Figure 4 shows the actuator 10 with the cap 16 and canister 20 removed. The nose piece

30 is angled upwardly at an acute angle with respect to the long axis of the body 15 for convenient insertion into the nostril of a patient. The nose piece 30 has a delivery passage 25 through which the medicament is delivered.

Figure 5 shows a vertical section through the lower part of an actuator 210 that is similar to that illustrated in Figures 1 to 4. In Figure 5, the dose indicator 42 and canister 20 (shown in

Figure 3) are not shown, although the indicator window 247 for a dose indicator is shown. Figure 5 shows ribs 245 that locate the canister (not shown in Figure 5) in the correct position in the body 215 of the actuator 210. The delivery passage 225 in the nose piece 230 is arranged to receive doses of medicament from the canister through an orifice outlet 285. The orifice outlet 285 is in fluid communication through a jet portion 290 with a transition chamber 270. The jet portion 290 is of predetermined width and predetermined length and may be in the form of a cylindrical tube of diameter 0.1 to 1.5 mm and of length 0.05 to 5 mm, the length usually being 0.4 mm to 3 mm. The transition chamber 270 is formed by parts of the stem post 275 and the base insertion portion 294, in particular, by cooperation between a first (body/stem post) transition region together with a second (base insertion portion) transition region. The stem post 275 is moulded in one piece with the body 215. The base insertion portion 294 is produced as a separate piece that is fixable in the body 215 by means of a press fit sealing ring (not shown) on the base insertion portion 294 in a press fit sealing groove (not shown) on the body 215. In use, the stem socket 300 accepts the tip of a valve stem of the canister (not shown in Figure 5), the end of the valve stem of the canister being supported on a stem ledge 310.

Preferably, the stem ledge is circumferential, and the expansion chamber cylindrical. A metered dose of medicament is delivered from the valve of the canister through the expansion chamber 305 of the stem post 275, into the transition chamber 270 formed by the interaction/cooperation of the base insertion portion transition region and a stem post transition region, and out of the orifice outlet 285 via the jet portion 290. From the orifice outlet 285, the dose is delivered through the delivery passage 225 to the patient.

It is to be understood that the specification is not limited to the embodiments described above and that various modifications can be made without departing from the principles or concepts of the specification. For example, the transition region of the base insertion portion may in an alternative embodiment be flat or relatively small in volume and the transition region of the actuator body or its stem post may be relatively larger.

Actuators and inhalers according to the specification may include any feature described herein separately or in combination with any other feature(s), if necessary with appropriate modification of other features, as would be readily apparent to the skilled person.

◆ **Exercise prompt**: Reproduce word for word the part of the actuator passage starting at "It is to be" and ending at "be relatively larger.". The lines after the actuator passage have no role in this.

◆ **Dataset excerpt**:

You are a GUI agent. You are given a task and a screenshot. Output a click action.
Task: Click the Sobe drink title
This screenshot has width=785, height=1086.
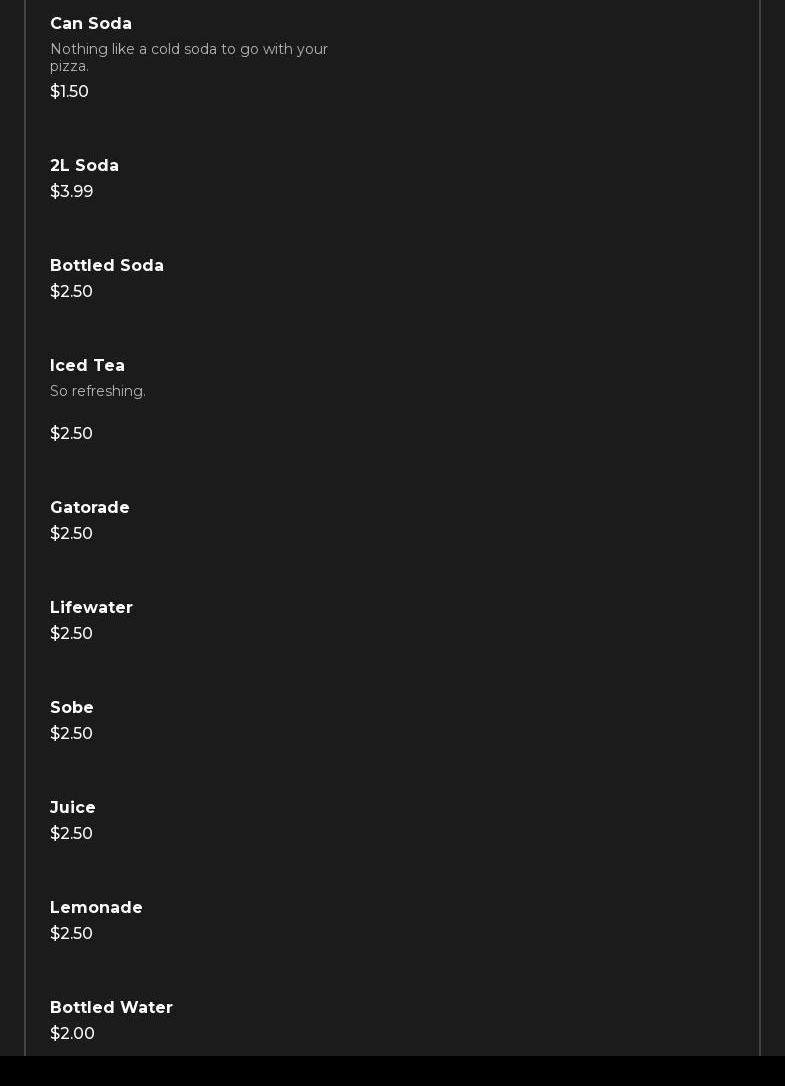(x=72, y=708)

◆ **Reply to the task**:
It is to be understood that the specification is not limited to the embodiments described above and that various modifications can be made without departing from the principles or concepts of the specification. For example, the transition region of the base insertion portion may in an alternative embodiment be flat or relatively small in volume and the transition region of the actuator body or its stem post may be relatively larger.